At the election, I made a commitment to the community on participatory democracy. I said:

I will seize the opportunity of a smaller electorate to deliver better constituent representation through increasing contact with my constituents, especially with those that don’t usually have a voice in our democracy. I will conduct regular, published mobile offices and make myself available to residents on the Southside. I will regularly update people on work in the Assembly and seek feedback—

on key issues affecting people in the region. I said:

… I will represent Labor’s … policies and values in the Assembly and seek feedback on implementation and policy development from residents.

The ACT government’s policy on engagement is entirely consistent with this. We and the Chief Minister welcome tough questions from journalists and hope that they continue to keep governments of either stripe accountable into the future. They also have a responsibility to be independent and fair in their reporting of the news, just as we have the responsibility to be accountable as elected members.

Labor has always supported a well-funded and independent ABC as critical to a fair, inclusive, well-governed society, fending off the Liberals’ attacks on our national broadcaster. We have stood up against changes to cross-media ownership laws and the consolidation of traditional media under the conservative media barons like Murdoch and Rinehart.

Our Labor values have not changed, but our approach to engagement must evolve. I doubt whether I will stop my lifelong habit of listening to ABC 666 in the mornings, because I value the quality of the ABC’s coverage of local stories. But I also know that a majority of Canberrans are not listening to the radio or reading the Canberra Times. That is why we need to continue to engage in new ways, in other ways, as well. That is not about ignoring older Canberrans, but it is about not ignoring younger audiences. To suggest that the Chief Minister has contempt for older people is overreach. He is simply seeking to engage with all audiences and not ignore the channels that younger people engage with.
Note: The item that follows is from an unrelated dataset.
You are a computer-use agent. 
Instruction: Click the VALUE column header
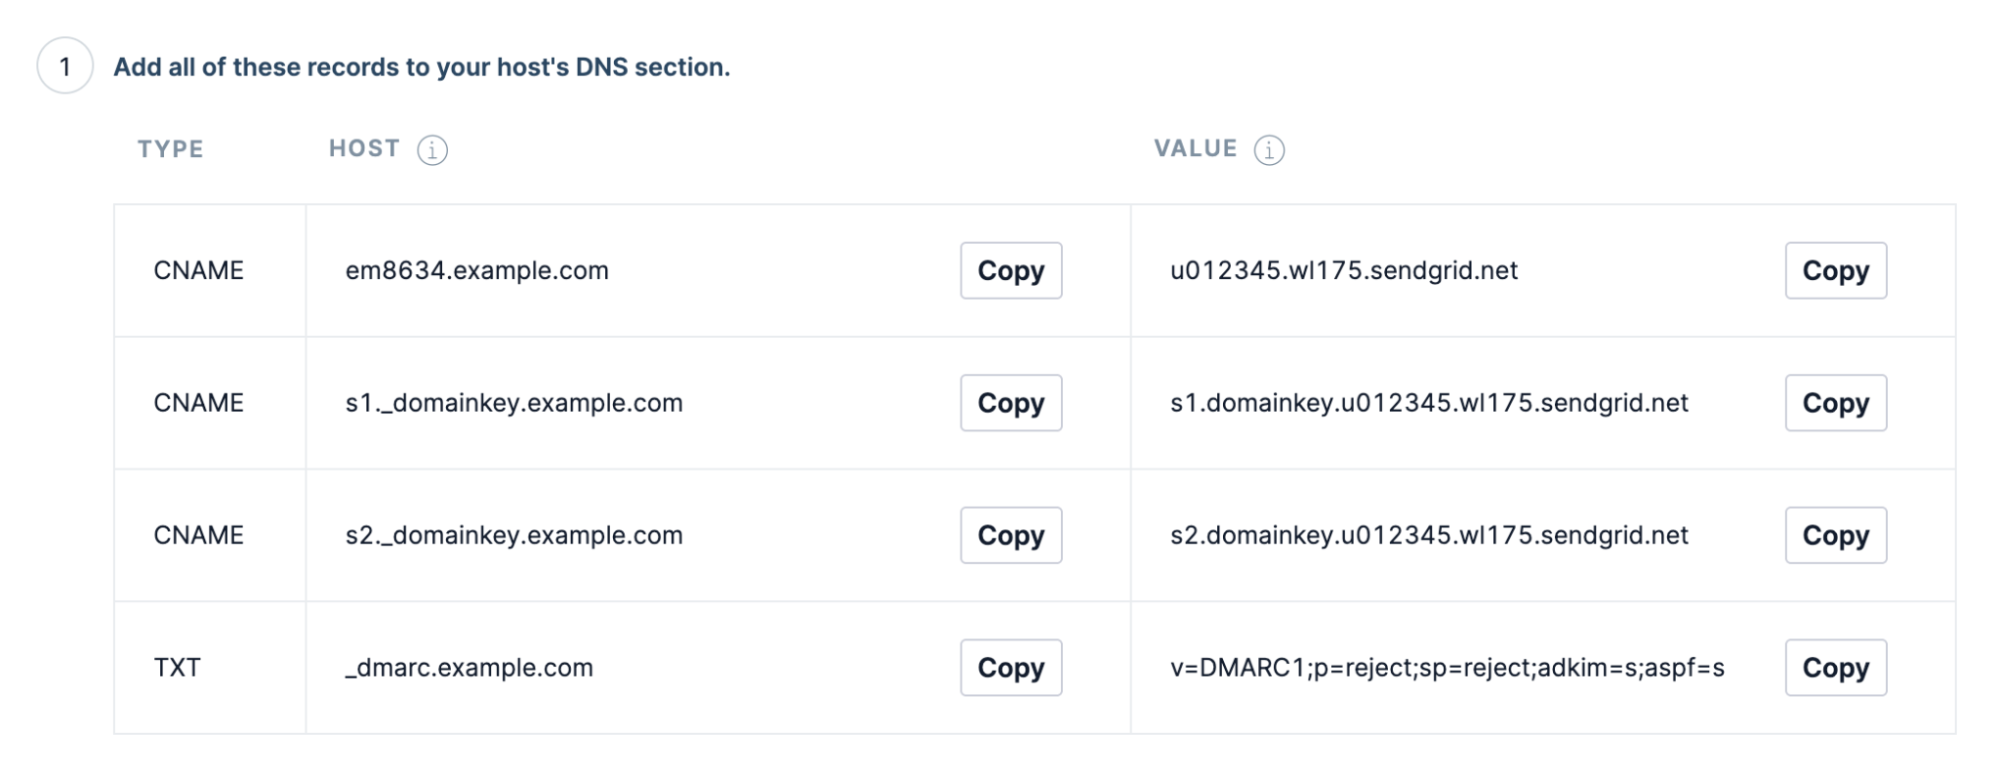point(1195,149)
We will not be lectured on older Canberrans by those opposite. Your party’s actions speak much louder in your approach to older people. Cuts to pension indexation by your party, pensioner concessions, axing the $900 seniors supplement, resetting deeming rate thresholds, cutting the pension to 370,000 pensioners, axing the energy supplement to two million Australians, taking away the pension supplement and refusing to adjust the deeming rates for pensioners are the sorts of things that your party is doing. Yet you come in here and try to suggest that we and the Chief Minister have contempt for older people.